■ Exercise brief ■
Decide whether each statement below agrees with the article on handwritten perovskite devices. Answer yes or no for each, and quote the deciding words from the article. (a) The findings were published in Nature Photonics. (b) The inks were adapted to work in fountain pens. (c) Earlier WUSTL work made stretchable LEDs with an inkjet printer.

■ Text block ■
____
15 Aug 2023
WUSTL technique deposits flexible optoelectronic devices on everyday materials.
The potential advantages of perovskite materials for both light emission and absorption in optoelectronic devices have been clear for some time.In photovoltaic devices, perovskites hold out the promise of greener alternatives to silicon solar cells, although manufacturing such materials at scale has remained challenging.
For light emission, perovskite-based LEDs may prove to be a route to low-cost, color-tunable approaches to device design for color displays and lighting, and for uses in optical communication applications.
A project at Washington University in St. Louis (WUSTL) has now developed a method of depositing perovskite optoelectronic structures from handheld ink pens, leading to emitters being "written" by hand on flexible, stretchable materials.
Published in Nature Photonics, the findings could allow anyone to make a custom LED or photodetector without the need for any specialized training or bulky equipment.
The new handheld fabrication technology builds on earlier work by WUSTL studying how to create stretchable LEDs using a simple inkjet printer, depositing the optoelectronic materials required through the same principles that the printer uses to deposit pigment.
"Handwriting custom devices was a clear next step after the printer," said WUSTL's Chuan Wang. "We had the inks already, so it was a natural transition to take the technology we had already developed and modify it to work in regular ballpoint pens where it could be cheap and accessible to all."
The project aimed to design handheld writing instruments filled with inks made of conductive polymers, metal nanowires and perovskite materials to generate a wide spectrum of emission colors. By building up layers of the functional inks with the pens, a variety of functional devices including disposable electronics, smart packaging, and personalized biological sensors could be created cheaply, easily and quickly.
Clinical benefits for medical patients from handwritten devices
"Strategies for fabricating light-emitting diodes and photodetectors on different substrates are restricted in terms of their quantity and variety as strict flatness and smoothness are often required," noted the project in its Nature Photonics paper. "Here we develop a highly versatile, scalable and eco-friendly handwriting approach to draw multicolour perovskite light-emitting diodes and perovskite photodetectors on various substrates."
____
■ Information provided ■
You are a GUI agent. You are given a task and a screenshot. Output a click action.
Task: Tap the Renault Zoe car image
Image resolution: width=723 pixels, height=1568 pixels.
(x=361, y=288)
____
■ Result ■
(a) Yes: "Published in Nature Photonics"
(b) No: "modify it to work in regular ballpoint pens"
(c) Yes: "create stretchable LEDs using a simple inkjet printer"